2016年5月20日金曜日
●金曜日の川柳〔井出節〕樋口由紀子
樋口由紀子
時々は埋めた男を掘り出して
井出節 (いで・せつ) 1944~2005
「埋めた男」とは殺して埋めた男という、物騒な話ではないだろう。自分の分身だろう。自分でも手に負えなくなって葬ったのだ。しかし、平穏に暮らしていくことはできるが、分身の手を借りなければ片づかないものを抱えている。何よりも分身がいないと退屈なのだ。そのために時々分身を「掘り出して」きて、息をつく。自分で埋めて、自分で掘り出す身勝手さ。なんともやっかいな性だ。それをまるで他人事のように、飄々と書いている。
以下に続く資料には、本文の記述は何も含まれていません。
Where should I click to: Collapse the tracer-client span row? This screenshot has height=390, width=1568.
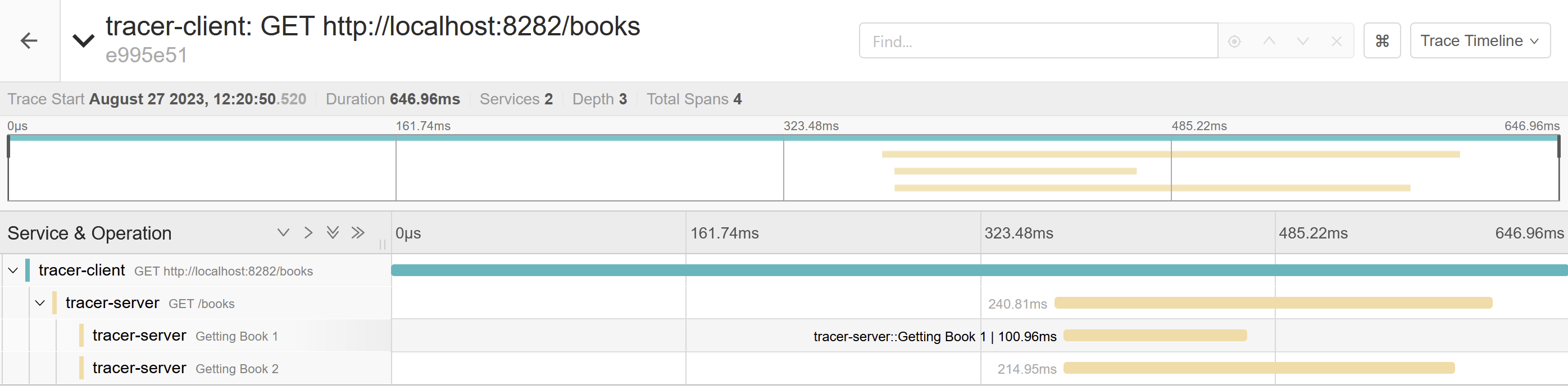point(13,270)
〈一つめの桃は見送ることにする〉〈横顔が複雑すぎる写楽の絵〉〈いかがせむいかがせむとて舞いにけり〉〈哄笑うために赤い鳥居によじ上る〉〈少し長い右手で月を摑まんと〉〈憂きことも無けれど重き菜切りかな〉〈赤いポストを鬼の首と思うとき〉〈五十半ばの河でひたすら桃を待つ〉〈躓いた姿のままで柩に入る〉。井出の柔和でつかみどころのない笑顔を思い出す。そういえば飄々とした人だった。『井出節川柳作品集』(2002年 川柳黎明舎刊)所収。